[Collected data]
---*---

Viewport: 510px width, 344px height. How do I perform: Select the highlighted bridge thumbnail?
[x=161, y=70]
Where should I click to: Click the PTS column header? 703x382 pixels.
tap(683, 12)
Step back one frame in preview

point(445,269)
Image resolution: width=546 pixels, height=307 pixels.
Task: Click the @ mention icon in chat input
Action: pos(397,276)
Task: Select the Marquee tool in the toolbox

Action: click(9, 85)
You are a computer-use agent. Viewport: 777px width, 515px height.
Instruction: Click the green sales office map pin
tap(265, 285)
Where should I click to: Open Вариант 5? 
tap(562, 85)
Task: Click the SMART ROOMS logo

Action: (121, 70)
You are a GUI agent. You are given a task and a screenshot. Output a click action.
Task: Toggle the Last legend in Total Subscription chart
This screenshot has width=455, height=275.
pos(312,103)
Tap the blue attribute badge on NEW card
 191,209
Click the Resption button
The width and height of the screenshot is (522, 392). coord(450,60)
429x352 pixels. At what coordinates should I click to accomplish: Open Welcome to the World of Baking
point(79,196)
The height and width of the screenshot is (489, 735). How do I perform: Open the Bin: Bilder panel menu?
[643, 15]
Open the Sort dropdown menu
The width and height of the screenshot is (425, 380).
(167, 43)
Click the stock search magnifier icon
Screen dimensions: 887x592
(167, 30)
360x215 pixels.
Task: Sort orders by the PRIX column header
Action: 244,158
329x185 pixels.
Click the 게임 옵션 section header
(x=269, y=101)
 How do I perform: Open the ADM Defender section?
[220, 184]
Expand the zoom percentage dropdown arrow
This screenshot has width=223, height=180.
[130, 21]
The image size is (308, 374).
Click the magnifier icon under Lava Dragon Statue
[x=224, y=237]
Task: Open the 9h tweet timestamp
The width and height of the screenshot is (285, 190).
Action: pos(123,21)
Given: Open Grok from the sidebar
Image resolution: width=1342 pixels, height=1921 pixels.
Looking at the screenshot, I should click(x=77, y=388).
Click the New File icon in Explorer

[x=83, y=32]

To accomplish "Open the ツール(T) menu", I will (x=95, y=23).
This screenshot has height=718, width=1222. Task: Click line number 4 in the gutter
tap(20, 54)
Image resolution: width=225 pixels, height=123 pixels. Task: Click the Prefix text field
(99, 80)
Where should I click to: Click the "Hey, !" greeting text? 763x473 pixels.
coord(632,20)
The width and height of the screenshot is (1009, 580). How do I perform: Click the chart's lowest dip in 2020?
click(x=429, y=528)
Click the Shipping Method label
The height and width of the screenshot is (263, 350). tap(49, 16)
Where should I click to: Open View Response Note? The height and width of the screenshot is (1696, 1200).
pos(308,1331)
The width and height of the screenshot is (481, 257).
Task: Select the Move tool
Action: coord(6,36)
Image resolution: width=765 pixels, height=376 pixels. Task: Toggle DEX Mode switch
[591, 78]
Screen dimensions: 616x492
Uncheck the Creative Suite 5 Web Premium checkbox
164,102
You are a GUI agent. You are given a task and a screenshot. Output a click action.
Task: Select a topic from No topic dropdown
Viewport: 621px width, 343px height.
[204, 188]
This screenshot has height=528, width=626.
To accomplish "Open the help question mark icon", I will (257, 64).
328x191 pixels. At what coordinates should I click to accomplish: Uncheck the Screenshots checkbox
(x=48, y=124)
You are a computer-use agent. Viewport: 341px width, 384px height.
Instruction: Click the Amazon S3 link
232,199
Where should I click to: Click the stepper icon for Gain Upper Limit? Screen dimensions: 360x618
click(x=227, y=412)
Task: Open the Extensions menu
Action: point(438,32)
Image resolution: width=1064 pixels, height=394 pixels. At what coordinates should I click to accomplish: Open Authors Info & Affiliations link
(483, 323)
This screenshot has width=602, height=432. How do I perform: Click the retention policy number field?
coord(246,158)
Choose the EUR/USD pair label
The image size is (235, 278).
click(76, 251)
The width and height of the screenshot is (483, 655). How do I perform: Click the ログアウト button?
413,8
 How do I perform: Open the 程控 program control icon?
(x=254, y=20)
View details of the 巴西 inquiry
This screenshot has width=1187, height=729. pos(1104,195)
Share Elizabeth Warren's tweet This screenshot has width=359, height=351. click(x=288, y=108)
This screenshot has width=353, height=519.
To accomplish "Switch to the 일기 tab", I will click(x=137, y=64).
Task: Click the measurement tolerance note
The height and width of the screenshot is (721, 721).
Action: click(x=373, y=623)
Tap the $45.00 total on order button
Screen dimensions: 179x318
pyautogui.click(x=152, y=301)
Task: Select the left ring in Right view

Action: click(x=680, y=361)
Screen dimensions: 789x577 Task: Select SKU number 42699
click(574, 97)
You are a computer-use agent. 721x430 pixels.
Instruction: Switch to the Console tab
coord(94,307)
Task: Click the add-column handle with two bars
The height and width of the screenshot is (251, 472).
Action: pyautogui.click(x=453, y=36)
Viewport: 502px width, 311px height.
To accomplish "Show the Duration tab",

---*---

* Task objective *
State how many lines in the entries above hold the word "computer", with no further text.

* Solved exercise *
3